NECESSITY FOR TESTING BOILERS.
A boiler test is necessary in order to determine how well the
boiler is doing the work expected of it; that is to say, we must
find out whether we are wasting coal in making steam and how much
this waste may be. Such a test may be made to discover the
efficiency of the boiler, or the quantity of water it is
evaporating, or the cost of evaporating 1,000 pounds of water.
The United States Fuel Administration recommends that every boiler
plant have some means of daily checking the efficiency of the
boiler and furnace. The simplest and best way of finding out how
efficiently the boiler is working is to make an evaporation test,
as described in this bulletin. All the necessary records can be
made automatically with suitable instruments, although in many
small plants the coal must be weighed on ordinary scales. The
efficiency of the furnace can be found by making analyses of the
flue gases. (See Bulletin No. 2 of the United States Fuel
Administration.)
Too many engineers and firemen have the idea that they are not
fitted to make boiler tests. This is altogether wrong. Any man who
can weigh water and coal and read steam gages and thermometers is
able to do the work required in making a boiler test for
evaporation or efficiency. Such a test requires a knowledge of the
following:
1. The total weight of coal used.
2. [1]The total weight of water fed to and evaporated by the
boiler.
3. The average temperature of the feed water.
4. The average steam pressure in the boiler.
If these four items are known, a series of simple calculations will
show how much water is being evaporated per pound of coal, and the
efficiency of the boiler and furnace.
To make a test, the following apparatus and instruments are
necessary:
1. Scales to weigh the coal.
2. Apparatus to weigh or measure the feed water.
3. Thermometers to take feed-water temperature.

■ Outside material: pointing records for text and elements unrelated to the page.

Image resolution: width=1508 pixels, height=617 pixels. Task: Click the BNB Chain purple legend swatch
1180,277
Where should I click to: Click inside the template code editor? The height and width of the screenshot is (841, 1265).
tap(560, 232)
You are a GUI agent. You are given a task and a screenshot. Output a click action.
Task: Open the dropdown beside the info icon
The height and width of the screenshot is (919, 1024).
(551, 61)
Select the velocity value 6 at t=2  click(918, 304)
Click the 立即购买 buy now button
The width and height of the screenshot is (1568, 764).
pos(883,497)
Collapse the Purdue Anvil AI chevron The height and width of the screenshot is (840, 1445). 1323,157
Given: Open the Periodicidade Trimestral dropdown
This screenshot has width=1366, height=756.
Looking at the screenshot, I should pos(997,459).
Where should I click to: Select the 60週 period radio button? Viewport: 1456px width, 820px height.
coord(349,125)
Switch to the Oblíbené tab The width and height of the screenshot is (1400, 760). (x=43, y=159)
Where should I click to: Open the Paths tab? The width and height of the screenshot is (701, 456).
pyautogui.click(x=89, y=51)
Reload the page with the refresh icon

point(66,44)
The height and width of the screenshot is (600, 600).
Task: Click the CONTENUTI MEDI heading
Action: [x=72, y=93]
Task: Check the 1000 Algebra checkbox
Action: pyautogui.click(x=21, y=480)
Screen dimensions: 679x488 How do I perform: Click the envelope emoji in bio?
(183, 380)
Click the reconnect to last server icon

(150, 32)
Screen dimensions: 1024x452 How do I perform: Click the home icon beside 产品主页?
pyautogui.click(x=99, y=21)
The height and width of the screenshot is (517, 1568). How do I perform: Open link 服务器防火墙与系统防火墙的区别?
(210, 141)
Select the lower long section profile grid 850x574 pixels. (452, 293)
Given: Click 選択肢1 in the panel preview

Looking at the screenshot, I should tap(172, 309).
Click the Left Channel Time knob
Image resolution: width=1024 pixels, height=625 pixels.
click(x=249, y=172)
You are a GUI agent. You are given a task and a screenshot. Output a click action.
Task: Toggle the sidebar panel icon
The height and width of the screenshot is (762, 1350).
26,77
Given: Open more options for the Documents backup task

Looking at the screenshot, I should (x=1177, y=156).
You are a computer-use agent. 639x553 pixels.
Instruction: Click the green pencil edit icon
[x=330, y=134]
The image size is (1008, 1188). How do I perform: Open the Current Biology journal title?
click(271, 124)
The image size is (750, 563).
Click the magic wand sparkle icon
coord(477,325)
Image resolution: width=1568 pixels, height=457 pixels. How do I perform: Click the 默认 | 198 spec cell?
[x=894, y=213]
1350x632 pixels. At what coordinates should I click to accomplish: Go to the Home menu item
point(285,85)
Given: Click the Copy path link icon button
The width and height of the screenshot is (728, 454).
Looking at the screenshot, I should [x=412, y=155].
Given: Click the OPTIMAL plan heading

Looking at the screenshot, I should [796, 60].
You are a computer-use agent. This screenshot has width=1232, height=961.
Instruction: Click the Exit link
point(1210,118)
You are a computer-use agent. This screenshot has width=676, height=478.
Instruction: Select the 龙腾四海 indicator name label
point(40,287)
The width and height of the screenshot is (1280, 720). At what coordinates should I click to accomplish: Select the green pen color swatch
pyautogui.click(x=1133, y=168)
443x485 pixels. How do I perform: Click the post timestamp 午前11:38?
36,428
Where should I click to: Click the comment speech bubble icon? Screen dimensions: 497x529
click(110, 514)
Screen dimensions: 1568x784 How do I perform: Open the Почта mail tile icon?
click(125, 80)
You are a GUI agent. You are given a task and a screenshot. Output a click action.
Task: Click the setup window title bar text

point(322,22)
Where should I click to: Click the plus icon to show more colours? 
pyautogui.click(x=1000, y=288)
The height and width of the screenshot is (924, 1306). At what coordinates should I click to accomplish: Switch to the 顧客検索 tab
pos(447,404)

4. Gages to indicate steam pressure.
A boiler test to be of value should extend over a period of at
least eight hours. The longer the test the more accurate the
results.
[Footnote 1: For the sake of simplicity, only the essential
elements of boiler and furnace testing are treated in this
bulletin. For rules covering the refinements for an exhaustive
test, the reader is referred to the boiler test code of the
American Society of Mechanical Engineers. Copies of this code can
be obtained from the secretary, 29 West Thirty-ninth Street, New
York City.]
WEIGHING THE COAL.
The weight of coal used during a test may easily be found by using
an ordinary wheelbarrow and a platform scales, arranged as in
figure 1. At each side of the scales build an incline with its top
level with the top of the platform, but take care not to have
either one touch the platform. Set the empty wheelbarrow on the
scales, run the movable weight or poise out until it exactly
balances the weight of the barrow and lock it in position with the
thumbscrew.
Next, put weights on the scale pan _A_ to correspond to a net
weight of 250 or 300 pounds of coal. Fill the barrow with coal, run
it on the scales, and add coal or take off coal until the scales
balance. This is easily done by having a small pile of coal _B_
beside the scales. If the weights on the scale pan represent, say,
300 pounds, the net weight of coal in the barrow is exactly 300
pounds. This coal is wheeled in front of the boiler and dumped on
the clean floor, and the barrow is returned for another load.
[Illustration: _Fig. 1._
1 _Set to balance tare of wheelbarrow_
2 _Add to balance net weight of coal_]
Each time the barrow of coal is weighed on the scales and taken to
the boiler being tested, a tally mark should be made on a board
nailed to the wall beside the scales. Each tally mark represents
300 pounds of coal, since the amount of coal in the barrow is
adjusted at each weighing, so that the scales just balance. At the
end of the test, therefore, the number of tally marks is multiplied
by 300, and the product is the weight of coal used, provided it has
all been fired; but if any coal remains in front of the boiler at
the close of the test, it must be gathered up and weighed, and its
weight must be subtracted from the total weight indicated by the
tally marks to get the number of pounds of coal actually fired. You
should, of course, start the test with no coal in front of the
boiler.
Care must be taken not to forget to make a tally mark each time a
barrow of coal is run off the scales. By setting the scales so as
to show any net weight, such as 250 or 300 pounds, and making each
barrow load exactly this weight, much time is saved, as it is
unnecessary to change any of the weights or the position of the
rider on the scale beam.
If the coal used in the test is to be analyzed, take a sample of
from 4 to 6 pounds from each barrow and throw it into a box near
the scales. Do this _before_ the coal is weighed. These small
amounts from the various barrow loads will then give a fair average
sample of the coal used during the test.
The condition of the furnace should be the same at the end of the
test period as at the start. Therefore, at the moment the test is
begun, observe the thickness of the fuel bed and the condition of
the fire. If the fire was cleaned, say, an hour before the test
began, see that it is cleaned an hour before the time when the test
is scheduled to end. If the coal was fired, say, eight minutes
before the test started, the last coal used during the test should
be fired eight minutes before the end of the test. The object of
these precautions is to insure the same conditions at start and
finish, as nearly as possible; otherwise, the coal weighed will not
be the same as the coal consumed.
MEASURING THE FEED WATER.
The quantity of water fed to the boiler during the test may be
found by metering or by weighing. A reliable water meter is
recommended for this work. There are a number of good makes, of
different types, such as:
1. Venturi meter.
2. Weir or V-notch meters.
3. Diaphragm meters.
4. Displacement meters.
5. Water weighers.
The best form of meter to use in any particular case depends on the
local conditions in the plant; but _every plant should be provided
with a permanently installed meter of some type_. The displacement
form of meter should be used only with cold water, however.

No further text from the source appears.